COLUMN: I will never accept that rape is just boys being boys


Elio Sante Mug

A high school boy holding a girl down, grinding himself against her and trying to take her clothes off. That boy covering her mouth to muffle her screams while she struggles to get away.

Boys will be boys.

If you have heard this story recently, as used by the Brett Kavanaugh apologists, it apparently is behavior to be expected from young men.

But is it? I didn’t do anything like that when I was younger. I know I’m not an outlier. I guess some people were so desperate to have this particular man sit on the Supreme Court that they disregarded sexual assault survivors and trivialized his behavior. 

To excuse the behavior of one man, they accused all men of sexual assault tendencies. Because boys will be boys.

It's dismissive in the worst ways. It – assault, harassment – is just something all boys do? If a girl decides to spend time with a boy, just expect it? I don’t understand how some people can brush off disgusting and heinous acts by explaining it as just juvenile behavior. What would they say if their own daughter comes to them shaken and beaten by the trauma of an assault? What would they tell her?

Boys will be boys.

I’ve never felt threatened or hurt by people talking negatively about the male gender. Honestly, we deserve the criticism. We interrupt women, we have failed to address issues of unequal gender pay, white male privilege. We too often dismiss problems that don’t affect us.

What I will not accept is that men are inherently violent towards women. Sexual assault is not something natural to the male experience. I will not accept the argument that every man has attempted rape in his youth.

Because Christine Blasey Ford came forward with an allegation from 30 years ago, some people – like the President of the United States – are claiming it’s a “dangerous time to be a man." They believe that because a man has done terrible things when he was younger and got away with it, he shouldn't be held accountable now.

We've all done things we regret.

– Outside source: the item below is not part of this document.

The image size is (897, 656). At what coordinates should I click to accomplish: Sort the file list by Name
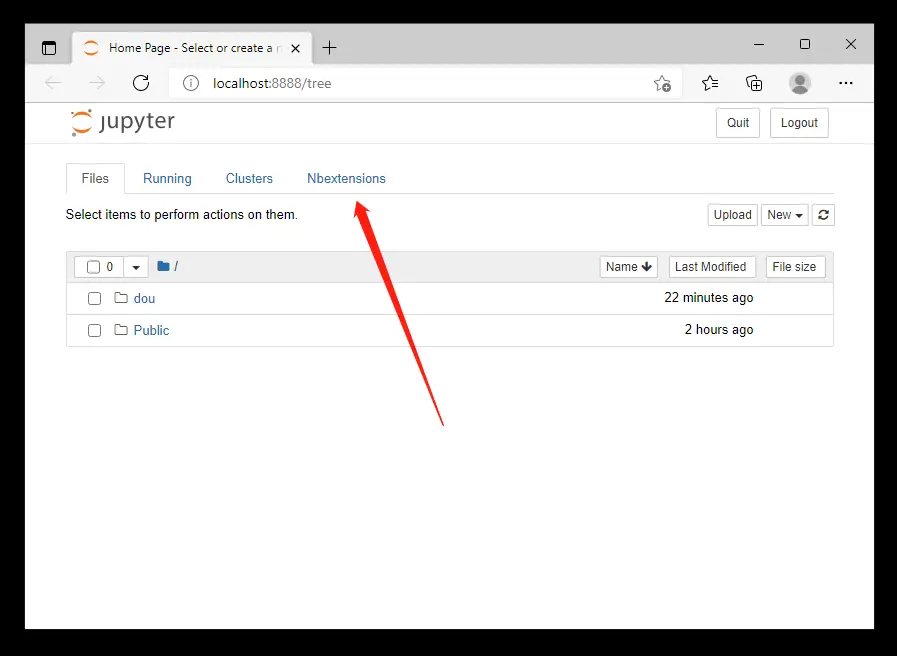pos(628,267)
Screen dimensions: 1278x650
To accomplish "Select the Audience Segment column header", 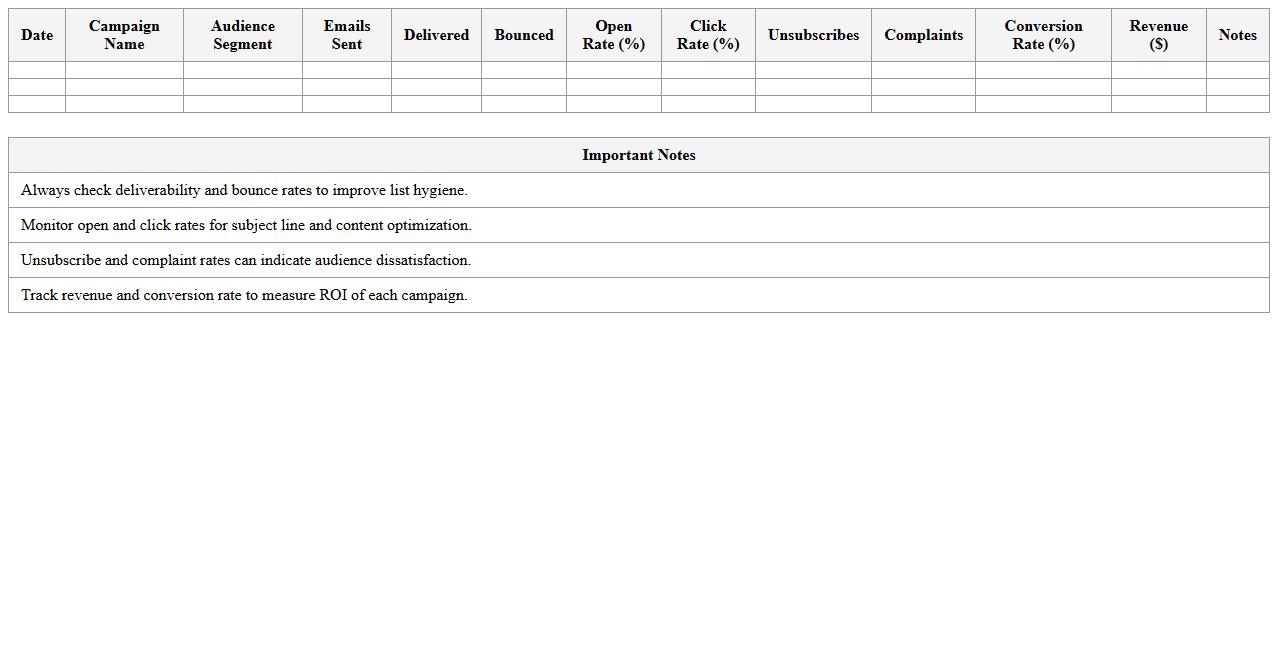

We sometimes cringe looking back, but that's adolescence. We figure ourselves out, and hopefully don't do the same stupid things.

Rape is not something "most" men do.

These "boys will be boys" apologists don't want to live in a world where a man can be "brought down" with something he did 30 years ago, despite the trauma and anguish he caused a 15-years-old girl which still haunts her when she's 50.

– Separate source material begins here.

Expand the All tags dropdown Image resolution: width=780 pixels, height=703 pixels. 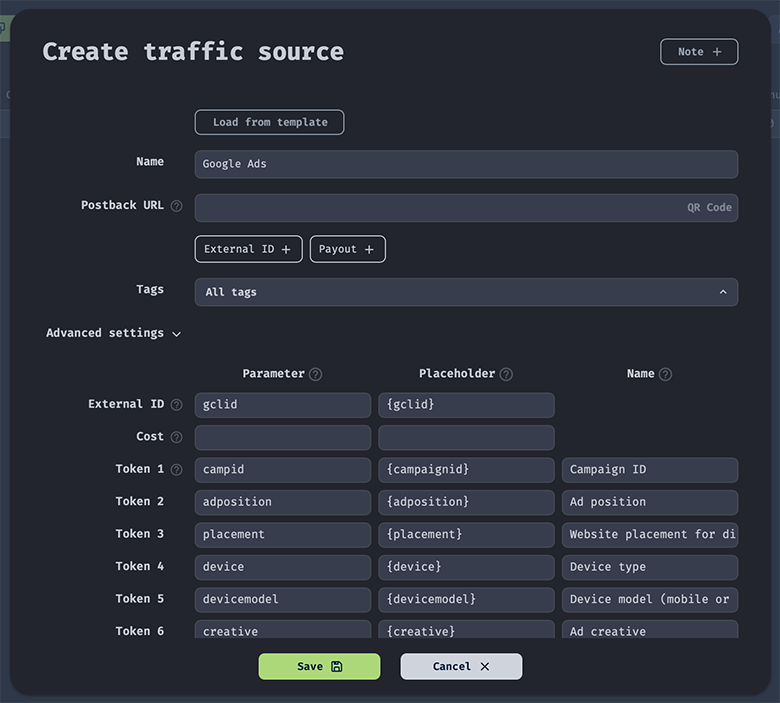click(x=466, y=292)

To them, the 17-year-old boy has moved on. He's established himself as a family man and legal scholar. All has been forgiven. His actions were just part of a boy figuring out how to be a man. 

This caveman-like thinking about men's behavior, and responsibility, is why 1-in-6 women are the survivors of an attempted, or completed, sexual assault. It's the reason we have hundreds of thousands of unprocessed rape kits. It's the reason almost 70 percent of rapes are never reported.

Why would they come forward when they won't be believed or taken seriously?

Unfortunately, part of our society has said they won't take these allegations seriously.

They've told America that boys will not be held accountable for their action.

Boys will be boys.

And now, boys can serve as Supreme Court Justices.